Ruaírí Ó Domhnaill reviews The Lady Next Door by Harold Begbie, UCD Press, Classics of Irish History, ISBN 1 904558 52 6, £14.95/€20 pbk
ORIGINALLY PUBLISHED in 1914, this reprint is part of an invaluable series produced by UCD Press, which also includes Johnston's seminal Civil War in Ulster (1913).
Begbie's work varies from interesting to engrossing and complements Johnston's academic approach.
In the later volume, Patrick Maume's Introduction deftly draws together political, religious and social themes into a brilliant overview of the period. His portrayals of the author and contributors add a fascinating breadth to the text.
Fifty years later, many elements of Begbie's Irish society were still in evidence, but his repeated affirmations of the total absence of Catholic intolerance make it difficult to not treat part of his account as hagiography.
His evidence is partly based on observation, interviews and informal discussions. His methods of respondent-selection are not explained.
The interview of the survivor of An Gorta Mór, is particularly interesting for the respondent's surprisingly rational analysis and acceptance of the landlords' position, although the presence of his bishop may have influenced him.
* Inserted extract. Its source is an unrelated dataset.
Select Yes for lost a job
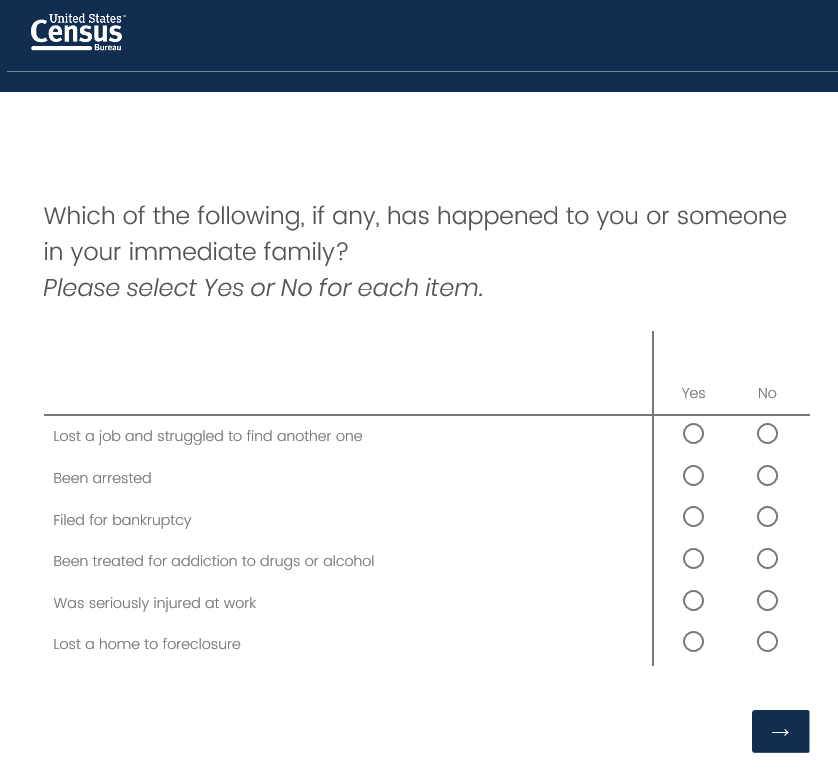838x775 pixels. pyautogui.click(x=693, y=434)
The friendly advances of a loquacious, inarticulate Catholic woman (reminiscent of an amorous Biddy Mulligan)probably amounted to Common Law assault. This contrasts with the next discourse, a clear, controlled, concise contribution of a dapper elderly Protestant businessman, who was attracted to Catholics but not to their "dogma" and who refers to Irish Protestant clergy as "the fools of the family." This interview is given similar space to that of William O'Brien. The input of Lord Dunraven is disappointing in view of the space he then commanded in The Times.
His impressions of Cork and Dublin may be rosier than those of many citizens. Indulging his florid style, the author's portrayal of a Dublin Capuchin seems longer than his account of the priest's exemplary work.
Conversely, his unflattering description of Belfast contradicts Lord Robert Cecil's (MP for Hitchin, Hertfordshire), declaration in the House of Commons 12th March 1914 that Dublin Corporation was "corrupt and incompetent" while Belfast Corporation was "pure and efficient."
The author displays a strong affinity with Arcadianism, which was then endemic in England. This undoubtedly affected his vivid report of Belfast's appalling living and working conditions and wages. However, his account was thoroughly supported at the time by the Ulster Guardian.
Ironically in Conclusions, as the author builds a powerful case, he introduces a misplaced assault on "suffragettes" and attempts to justify it with appeals to unspecified elements of Christ's law and the laws of nature.
The final pages are a tour de force, in which Begbie rounds on his critics and on the religious politics and bigotry of Belfast.